Sedangkan “Colorful Days” merupakan animasi mengenai cerita percintaan mengenai dua orang yang pernah bertemu di masa SMP dan bertemu kembali ketika kuliah. Ada total 405 frame dan 33 background dalam pembuatannya. Untuk waktu pembuatannya, karena dikerjakan bersamaan dengan waktu kuliah, maka pengerjaannya memakan waktu 1 bulan untuk pra produksi dan 4 bulan untuk produksi. Untuk peralatannya, ia menggunakan wacom tablet, laptop dan midi controller untuk musiknya. Sama seperti “Zero Fantasy”, animasi ini dibuatnya sendiri mulai dari animasi karakter, background, sampai coloring. Untuk musiknya, ditangani oleh temannya yang sama-sama menangani musik untuk “Zero Fantasy”.

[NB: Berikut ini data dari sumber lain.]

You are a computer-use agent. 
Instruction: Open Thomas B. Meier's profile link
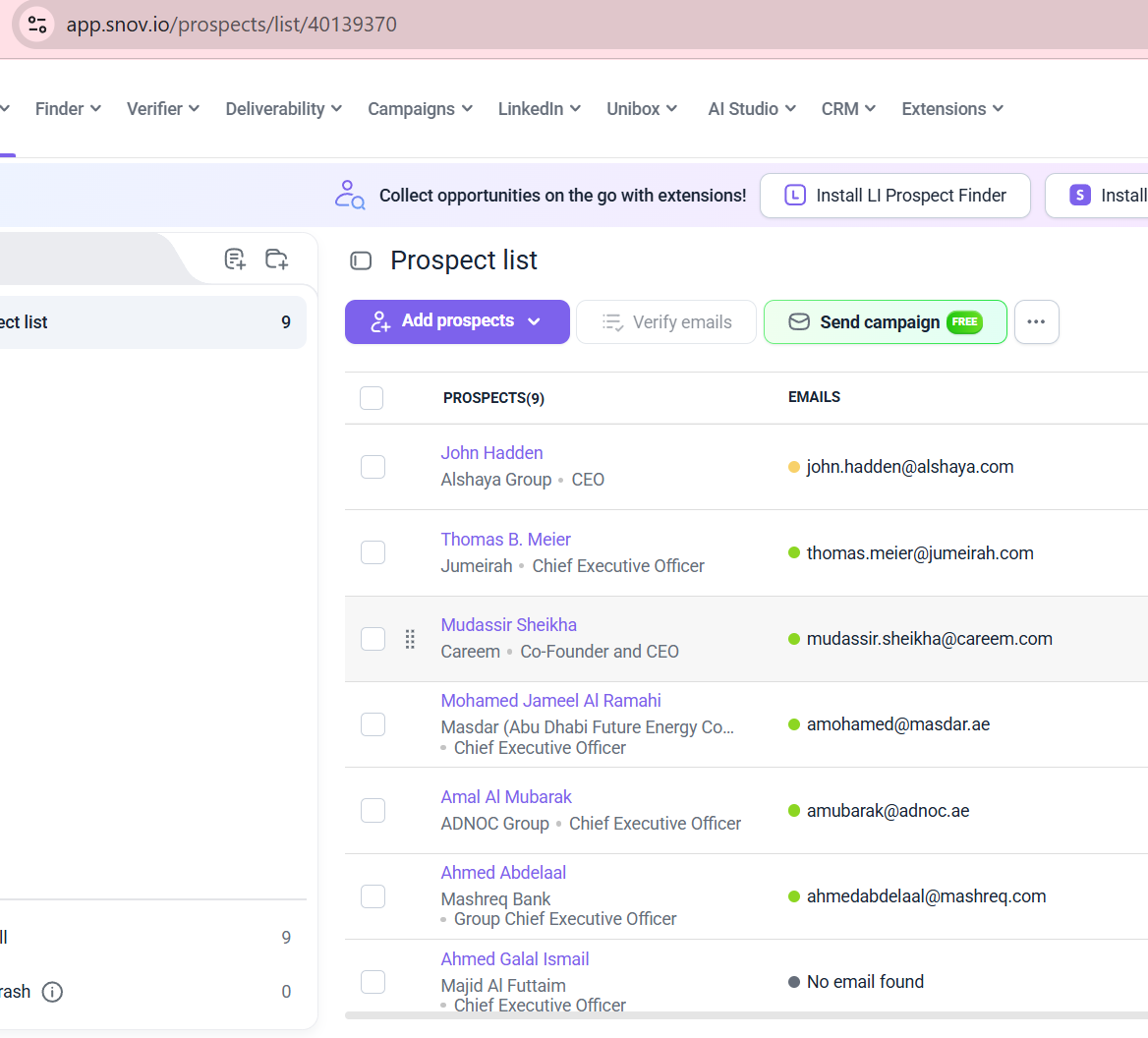(505, 540)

Menurut Satya, membuat “Colorful Days” lebih sulit daripada “Zero Fantasy”. Pada animasi kedua ini ia memutuskan untuk membuatnya sendiri, karena melihat banyaknya temannya yang kurang tertarik untuk ikut membuat animasi. Sama seperti “Zero Fantasy”, kesulitan utamanya adalah membagi waktu kuliah dan membuat animasi serta harus konsisten agar dapat tepat deadline. Meski demikian, hasilnya bisa dibilang tidaklah mengecewakan.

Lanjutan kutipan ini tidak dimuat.